I have been reminded of this when the customer completely failed to appreciate my JavaScript multi threading capabilities (that enabled a drop down list), and was supremely impressed with the user impersonation feature, which took about an hour to write. Amusingly enough, a strong to the same effect has just appeared on the Daily WTF.

That is completely reasonable approach from the client point of view, naturally. But I wish I could always get a "Wow, that completely rocks!" for those features, and something better, "Oh, you finally got it to work" for the stuff that had me pulling hair.

As an aside, this leads to managing the customer expectations, the classic example of which is of the mockup screen that looks real, but I have a whole lot to say about that, at a different post.

Adding to list from multiple threads?

I just read an email from someone that assume that it is safe to access a collection from multiple threads, if this is done for adding items to the collection only.

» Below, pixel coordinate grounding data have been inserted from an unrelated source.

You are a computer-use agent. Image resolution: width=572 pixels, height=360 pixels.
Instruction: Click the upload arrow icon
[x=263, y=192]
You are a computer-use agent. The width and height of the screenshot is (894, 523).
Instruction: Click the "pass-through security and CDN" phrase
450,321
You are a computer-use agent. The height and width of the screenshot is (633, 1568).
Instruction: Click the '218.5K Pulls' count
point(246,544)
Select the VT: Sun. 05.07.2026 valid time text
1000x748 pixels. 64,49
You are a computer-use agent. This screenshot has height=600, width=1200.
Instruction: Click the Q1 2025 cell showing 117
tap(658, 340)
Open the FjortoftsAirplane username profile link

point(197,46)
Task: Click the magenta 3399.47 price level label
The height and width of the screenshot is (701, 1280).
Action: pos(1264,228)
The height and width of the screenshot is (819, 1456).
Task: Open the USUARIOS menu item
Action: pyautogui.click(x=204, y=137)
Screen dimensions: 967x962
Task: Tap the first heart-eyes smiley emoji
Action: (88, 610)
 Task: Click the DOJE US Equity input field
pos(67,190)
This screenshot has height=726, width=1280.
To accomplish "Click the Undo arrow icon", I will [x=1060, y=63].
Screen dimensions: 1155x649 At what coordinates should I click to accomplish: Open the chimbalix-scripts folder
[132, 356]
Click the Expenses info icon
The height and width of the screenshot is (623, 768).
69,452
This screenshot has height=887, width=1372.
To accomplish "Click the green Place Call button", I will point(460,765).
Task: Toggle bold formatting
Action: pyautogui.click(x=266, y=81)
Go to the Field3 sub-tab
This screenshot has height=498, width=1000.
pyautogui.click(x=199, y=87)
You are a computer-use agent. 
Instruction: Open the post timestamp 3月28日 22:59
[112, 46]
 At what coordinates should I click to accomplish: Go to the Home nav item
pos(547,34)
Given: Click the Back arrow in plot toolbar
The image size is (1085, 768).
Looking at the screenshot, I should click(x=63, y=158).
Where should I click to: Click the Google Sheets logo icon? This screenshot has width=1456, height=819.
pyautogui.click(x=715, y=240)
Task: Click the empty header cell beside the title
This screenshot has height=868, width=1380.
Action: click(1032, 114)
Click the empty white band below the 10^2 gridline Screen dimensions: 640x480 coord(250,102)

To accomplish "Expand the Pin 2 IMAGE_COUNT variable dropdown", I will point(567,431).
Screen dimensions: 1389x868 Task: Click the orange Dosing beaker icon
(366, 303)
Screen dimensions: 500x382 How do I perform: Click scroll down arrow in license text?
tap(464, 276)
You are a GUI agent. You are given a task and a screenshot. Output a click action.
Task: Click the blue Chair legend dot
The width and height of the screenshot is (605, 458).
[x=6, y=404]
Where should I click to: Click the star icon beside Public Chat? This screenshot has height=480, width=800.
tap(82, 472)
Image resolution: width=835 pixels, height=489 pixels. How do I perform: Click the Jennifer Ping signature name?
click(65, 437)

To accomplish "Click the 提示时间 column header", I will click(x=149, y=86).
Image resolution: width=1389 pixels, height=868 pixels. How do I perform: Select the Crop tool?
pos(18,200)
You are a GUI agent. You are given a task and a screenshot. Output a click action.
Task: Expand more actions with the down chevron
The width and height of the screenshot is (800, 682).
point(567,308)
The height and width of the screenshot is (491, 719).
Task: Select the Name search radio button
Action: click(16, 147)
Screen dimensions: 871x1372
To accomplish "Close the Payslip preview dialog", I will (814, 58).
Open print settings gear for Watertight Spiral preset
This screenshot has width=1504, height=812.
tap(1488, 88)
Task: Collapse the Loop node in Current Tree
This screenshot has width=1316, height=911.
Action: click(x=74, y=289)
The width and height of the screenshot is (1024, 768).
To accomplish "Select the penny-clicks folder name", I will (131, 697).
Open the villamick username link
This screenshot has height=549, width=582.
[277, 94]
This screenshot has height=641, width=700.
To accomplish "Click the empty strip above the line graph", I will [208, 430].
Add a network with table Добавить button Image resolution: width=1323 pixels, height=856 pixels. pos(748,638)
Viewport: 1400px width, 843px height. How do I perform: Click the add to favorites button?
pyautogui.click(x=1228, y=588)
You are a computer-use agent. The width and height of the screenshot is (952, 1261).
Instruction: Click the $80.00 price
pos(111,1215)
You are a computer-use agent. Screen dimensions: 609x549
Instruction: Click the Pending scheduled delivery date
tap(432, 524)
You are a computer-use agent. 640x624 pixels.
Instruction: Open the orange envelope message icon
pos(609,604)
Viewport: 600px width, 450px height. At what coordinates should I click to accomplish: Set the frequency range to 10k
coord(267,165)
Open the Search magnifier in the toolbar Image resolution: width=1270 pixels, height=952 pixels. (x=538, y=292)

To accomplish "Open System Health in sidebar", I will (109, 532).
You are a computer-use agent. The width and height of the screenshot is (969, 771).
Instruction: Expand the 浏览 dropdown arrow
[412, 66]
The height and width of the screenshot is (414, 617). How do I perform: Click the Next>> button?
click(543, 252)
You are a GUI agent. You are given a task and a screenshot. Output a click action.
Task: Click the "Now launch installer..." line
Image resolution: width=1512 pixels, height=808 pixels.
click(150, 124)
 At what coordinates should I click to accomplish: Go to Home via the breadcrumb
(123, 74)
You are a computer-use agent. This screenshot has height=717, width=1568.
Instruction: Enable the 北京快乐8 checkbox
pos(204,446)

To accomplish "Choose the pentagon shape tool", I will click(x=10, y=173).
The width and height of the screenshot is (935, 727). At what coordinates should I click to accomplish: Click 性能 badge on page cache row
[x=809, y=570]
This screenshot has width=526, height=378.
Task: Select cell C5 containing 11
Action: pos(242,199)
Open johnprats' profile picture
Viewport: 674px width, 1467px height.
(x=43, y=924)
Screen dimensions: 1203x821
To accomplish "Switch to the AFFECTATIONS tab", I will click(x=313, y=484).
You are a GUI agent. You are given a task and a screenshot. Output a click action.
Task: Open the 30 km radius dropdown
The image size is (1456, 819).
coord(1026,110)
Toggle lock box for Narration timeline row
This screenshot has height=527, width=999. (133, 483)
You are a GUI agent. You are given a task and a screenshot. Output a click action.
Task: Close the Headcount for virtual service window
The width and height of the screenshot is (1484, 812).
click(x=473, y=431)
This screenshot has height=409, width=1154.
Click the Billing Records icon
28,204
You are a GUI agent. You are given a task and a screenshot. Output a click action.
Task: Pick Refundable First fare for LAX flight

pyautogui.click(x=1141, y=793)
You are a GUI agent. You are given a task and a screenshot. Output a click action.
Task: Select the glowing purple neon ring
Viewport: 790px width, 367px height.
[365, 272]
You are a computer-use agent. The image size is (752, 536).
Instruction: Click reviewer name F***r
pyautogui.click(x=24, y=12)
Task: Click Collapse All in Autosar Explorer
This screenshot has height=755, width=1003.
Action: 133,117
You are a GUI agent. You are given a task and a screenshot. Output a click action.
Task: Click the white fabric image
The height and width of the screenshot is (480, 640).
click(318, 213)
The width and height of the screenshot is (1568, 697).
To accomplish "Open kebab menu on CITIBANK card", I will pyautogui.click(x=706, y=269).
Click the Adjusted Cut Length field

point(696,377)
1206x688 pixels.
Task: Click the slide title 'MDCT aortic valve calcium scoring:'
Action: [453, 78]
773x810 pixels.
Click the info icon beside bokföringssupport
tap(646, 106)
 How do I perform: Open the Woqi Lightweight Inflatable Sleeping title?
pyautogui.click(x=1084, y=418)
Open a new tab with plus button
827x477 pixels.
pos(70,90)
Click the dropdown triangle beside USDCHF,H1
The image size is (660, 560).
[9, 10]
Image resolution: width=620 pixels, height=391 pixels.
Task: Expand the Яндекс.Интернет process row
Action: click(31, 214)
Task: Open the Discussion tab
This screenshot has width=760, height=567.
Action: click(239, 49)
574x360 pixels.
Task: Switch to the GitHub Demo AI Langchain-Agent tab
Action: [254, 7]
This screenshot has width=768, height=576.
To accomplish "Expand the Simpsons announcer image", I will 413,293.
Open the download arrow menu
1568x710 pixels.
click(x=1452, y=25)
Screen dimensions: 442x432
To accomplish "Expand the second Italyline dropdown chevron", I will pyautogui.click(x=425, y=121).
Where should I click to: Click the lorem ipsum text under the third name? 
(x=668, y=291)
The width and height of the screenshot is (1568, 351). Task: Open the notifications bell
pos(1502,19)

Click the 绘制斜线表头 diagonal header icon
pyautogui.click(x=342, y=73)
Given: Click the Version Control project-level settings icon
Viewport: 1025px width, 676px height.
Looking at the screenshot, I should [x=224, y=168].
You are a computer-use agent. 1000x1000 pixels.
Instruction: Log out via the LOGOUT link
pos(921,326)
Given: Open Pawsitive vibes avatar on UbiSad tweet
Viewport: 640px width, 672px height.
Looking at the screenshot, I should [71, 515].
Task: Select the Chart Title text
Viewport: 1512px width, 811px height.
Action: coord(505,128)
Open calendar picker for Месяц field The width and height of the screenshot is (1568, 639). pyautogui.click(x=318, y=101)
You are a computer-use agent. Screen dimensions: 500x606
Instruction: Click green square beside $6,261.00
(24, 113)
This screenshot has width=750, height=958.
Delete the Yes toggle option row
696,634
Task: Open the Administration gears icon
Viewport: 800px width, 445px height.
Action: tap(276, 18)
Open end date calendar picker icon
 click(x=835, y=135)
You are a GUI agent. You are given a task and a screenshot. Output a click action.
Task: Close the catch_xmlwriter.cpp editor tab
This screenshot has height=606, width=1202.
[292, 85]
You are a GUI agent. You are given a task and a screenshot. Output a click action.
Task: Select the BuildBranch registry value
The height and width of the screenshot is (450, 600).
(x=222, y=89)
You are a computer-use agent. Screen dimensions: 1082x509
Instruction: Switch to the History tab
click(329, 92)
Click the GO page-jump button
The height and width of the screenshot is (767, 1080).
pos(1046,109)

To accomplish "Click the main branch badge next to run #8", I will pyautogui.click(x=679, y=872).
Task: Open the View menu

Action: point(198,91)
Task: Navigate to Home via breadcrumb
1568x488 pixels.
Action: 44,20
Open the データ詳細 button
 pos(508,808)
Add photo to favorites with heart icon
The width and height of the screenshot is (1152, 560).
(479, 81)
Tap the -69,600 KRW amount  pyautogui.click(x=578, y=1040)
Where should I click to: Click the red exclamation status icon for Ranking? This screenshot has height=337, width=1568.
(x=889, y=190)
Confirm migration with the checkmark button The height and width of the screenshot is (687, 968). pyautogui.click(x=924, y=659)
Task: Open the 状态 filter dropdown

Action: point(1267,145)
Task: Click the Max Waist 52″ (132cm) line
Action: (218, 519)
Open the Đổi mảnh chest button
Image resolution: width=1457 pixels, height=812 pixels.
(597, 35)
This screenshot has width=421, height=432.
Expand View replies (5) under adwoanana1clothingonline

My gut feeling said that this is a bad idea, but I set out to verify it anyway. Here is the test case: 

static void Main(string[] args)
{
    List<int> ints = new List<int>();
    ManualResetEvent resetEvent = new ManualResetEvent(false);
    int additions = 0;
    int totalCount = 1000000;
    for (int i = 0; i < totalCount; i++)
    {
        int tmp = i;//check C# spec for reasons
        ThreadPool.QueueUserWorkItem(delegate
         {
             resetEvent.WaitOne();
             ints.Add(tmp);
Interlocked.Increment(ref additions); }); } Console.WriteLine("Starting to add..."); resetEvent.Set(); while (additions < totalCount) Thread.Sleep(200); Console.WriteLine(additions); Console.WriteLine(ints.Count); }

It is a bit tricky, because all code that deals with multi threading is tricky, but basically I am trying to create as much contention as possible, and on my machine (dual core), I get the following results:

Starting to add...
1000000
999812

So the answer is pretty clear, it is not safe to access a collection from multiply threads without proper locks, not matter what you do to it. I had to increate the totalCount significantly before I could get a reproducible result, but this happened at much lower iteration counts as well, so don't think that you can get away with it if you have small collections.

Working with threads requires thread synchronization, always.